ABSENCE DE MALICE (1981)

Film de Sydney Pollack00783950.jpg

Titre original: Absence of malice

USA, Genre: Drame

Avec: Paul Newman, Sally Field, Bob Balaban, Melinda Dillon, Don Hood, Wilford Brimley, Luther Adler...

Musique: Dave Grusin

SYNOPSIS: Miami années 1980, Washington a dépéché à Miami Elliot Rosen un enquêteur auprès du district attorney Quinn afin d'élucider la disparition d'un parrain de la mafia. Rosen veut mettre la pression sur Michael Gallagher dont le père était trafiquant d'alcool et travaillait pour Malderone et Diaz. Gallagher est par ailleurs le neveu de Malderone. Pour cela il tend un piège à Megan Carter, une jeune journaliste du grand journal local qui veut faire ses preuves. Rosen laisse traîner sur son bureau un dossier compromettant Gallagher dans la disparition de Diaz. Aussitôt l'article mettant en cause Gallagher paraît. Pour seule vérification elle a appelé Gallagher au téléphone mais il n'a pas répondu. Le journal est couvert: il n'y a pas intention de nuire ou absence de malice. Mais Gallagher est innocent. le jour de la disparition de Diaz il était à La Nouvelle Orléans avec une amie d'enfance.
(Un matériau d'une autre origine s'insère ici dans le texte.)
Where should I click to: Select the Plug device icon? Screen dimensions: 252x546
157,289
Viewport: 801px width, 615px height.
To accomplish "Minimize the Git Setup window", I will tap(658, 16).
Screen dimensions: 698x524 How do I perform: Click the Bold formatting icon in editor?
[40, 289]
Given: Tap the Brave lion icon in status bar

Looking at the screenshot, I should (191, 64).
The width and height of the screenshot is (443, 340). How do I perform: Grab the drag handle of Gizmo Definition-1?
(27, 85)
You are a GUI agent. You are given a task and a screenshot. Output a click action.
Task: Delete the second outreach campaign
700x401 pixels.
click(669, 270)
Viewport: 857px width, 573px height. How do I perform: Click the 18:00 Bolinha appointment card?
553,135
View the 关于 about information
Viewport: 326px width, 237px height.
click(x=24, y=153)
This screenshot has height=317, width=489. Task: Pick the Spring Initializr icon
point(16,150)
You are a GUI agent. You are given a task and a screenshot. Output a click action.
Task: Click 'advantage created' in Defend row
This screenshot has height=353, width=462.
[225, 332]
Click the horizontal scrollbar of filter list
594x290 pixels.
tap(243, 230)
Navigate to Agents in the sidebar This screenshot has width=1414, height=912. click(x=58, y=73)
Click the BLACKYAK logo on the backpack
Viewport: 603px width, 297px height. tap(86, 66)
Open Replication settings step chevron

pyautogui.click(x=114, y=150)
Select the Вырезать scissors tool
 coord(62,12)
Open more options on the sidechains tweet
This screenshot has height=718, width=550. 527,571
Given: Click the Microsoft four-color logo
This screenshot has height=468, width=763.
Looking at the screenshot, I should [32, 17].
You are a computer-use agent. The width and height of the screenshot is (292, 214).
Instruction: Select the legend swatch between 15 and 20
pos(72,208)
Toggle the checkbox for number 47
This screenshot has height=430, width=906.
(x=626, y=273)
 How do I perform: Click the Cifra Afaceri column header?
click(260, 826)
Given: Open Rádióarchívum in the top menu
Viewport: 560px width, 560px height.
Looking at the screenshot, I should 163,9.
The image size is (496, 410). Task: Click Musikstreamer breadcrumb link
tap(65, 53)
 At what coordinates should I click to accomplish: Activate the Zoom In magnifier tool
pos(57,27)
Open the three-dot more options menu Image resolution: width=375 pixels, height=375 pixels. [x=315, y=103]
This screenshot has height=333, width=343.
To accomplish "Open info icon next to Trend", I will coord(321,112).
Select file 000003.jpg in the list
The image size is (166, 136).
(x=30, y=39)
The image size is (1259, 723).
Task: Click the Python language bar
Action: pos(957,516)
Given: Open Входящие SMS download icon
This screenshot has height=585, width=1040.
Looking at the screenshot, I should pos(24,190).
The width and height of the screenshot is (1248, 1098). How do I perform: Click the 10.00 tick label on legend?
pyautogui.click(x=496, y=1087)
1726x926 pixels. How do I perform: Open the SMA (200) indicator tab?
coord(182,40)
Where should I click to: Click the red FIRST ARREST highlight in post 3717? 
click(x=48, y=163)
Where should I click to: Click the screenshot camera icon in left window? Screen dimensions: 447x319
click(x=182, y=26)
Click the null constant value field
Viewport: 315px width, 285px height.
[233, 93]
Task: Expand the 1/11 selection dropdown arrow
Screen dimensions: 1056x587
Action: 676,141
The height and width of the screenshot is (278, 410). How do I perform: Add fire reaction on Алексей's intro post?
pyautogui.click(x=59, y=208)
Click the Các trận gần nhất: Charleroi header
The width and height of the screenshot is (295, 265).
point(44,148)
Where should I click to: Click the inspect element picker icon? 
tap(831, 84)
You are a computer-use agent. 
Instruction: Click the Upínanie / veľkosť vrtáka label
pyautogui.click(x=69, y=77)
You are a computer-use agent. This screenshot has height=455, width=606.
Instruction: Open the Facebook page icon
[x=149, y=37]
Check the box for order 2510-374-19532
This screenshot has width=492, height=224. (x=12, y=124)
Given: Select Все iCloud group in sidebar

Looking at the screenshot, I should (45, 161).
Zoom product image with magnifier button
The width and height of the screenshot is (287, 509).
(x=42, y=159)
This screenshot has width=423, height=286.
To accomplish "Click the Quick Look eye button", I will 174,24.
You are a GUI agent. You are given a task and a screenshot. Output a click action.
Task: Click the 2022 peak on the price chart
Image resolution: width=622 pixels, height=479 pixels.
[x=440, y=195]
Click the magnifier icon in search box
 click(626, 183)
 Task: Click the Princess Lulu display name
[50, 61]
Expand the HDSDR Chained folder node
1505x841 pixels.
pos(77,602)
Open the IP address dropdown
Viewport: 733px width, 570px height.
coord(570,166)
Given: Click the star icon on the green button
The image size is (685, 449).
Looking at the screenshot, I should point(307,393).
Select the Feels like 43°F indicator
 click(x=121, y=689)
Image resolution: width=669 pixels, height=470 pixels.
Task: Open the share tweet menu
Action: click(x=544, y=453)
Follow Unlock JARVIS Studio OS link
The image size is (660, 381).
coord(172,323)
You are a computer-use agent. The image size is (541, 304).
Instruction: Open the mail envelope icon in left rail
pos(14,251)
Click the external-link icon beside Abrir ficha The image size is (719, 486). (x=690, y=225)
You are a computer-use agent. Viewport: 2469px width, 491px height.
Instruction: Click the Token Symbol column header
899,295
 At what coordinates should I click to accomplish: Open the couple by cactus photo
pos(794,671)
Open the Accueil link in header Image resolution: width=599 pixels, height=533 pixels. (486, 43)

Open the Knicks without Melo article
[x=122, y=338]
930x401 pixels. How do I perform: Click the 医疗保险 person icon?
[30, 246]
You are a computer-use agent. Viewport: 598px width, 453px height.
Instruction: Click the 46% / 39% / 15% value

Il l'a aidée à avorter. Et leur séjour a duré trois jours. C'est ce que Teresa Perrone confie à Megan Carter. Seulement elle est de famille catholique et est assistante de direction dans un collège catholique et elle ne veut pas que son nom apparaisse dans le journal. Mais Megan Carter ne pense qu'à la validité de son article si sa source est citée, et publie l'article avec le nom de Teresa Perrone. Cette dernière se suicide. Pour Gallagher c'en est trop... 

CRITIQUE: Très bon film de Sydney Pollack qui s'inquiétait de la tournure que prenait le journalisme dans les années 1980. Voyant que le scoop même erroné, était préférable à une information dont les sources sont recoupées, mais peut-être moins sexy. Sally Field est très convaincante en journaliste arriviste un peu poussée du côté où elle va tomber par sa hiérarchie et qui se pose les bonnes questions un peu tard. Mais la palme de l'interprétation revient à Paul Newman en chef d'entreprise taciturne et malin. très bonne interprétation aussi de Wilford Brimley qui vient de Washington mettre la fessée aux bambins. Bonne illustration musicale de Dave Grusin. Réalisation efficace et sans fioritures.

La scène d'anthologie: La discussion entre Megan Carter et Teresa Perrone dans laquelle on pressent la catastrophe à venir: le suicide de cette dernière.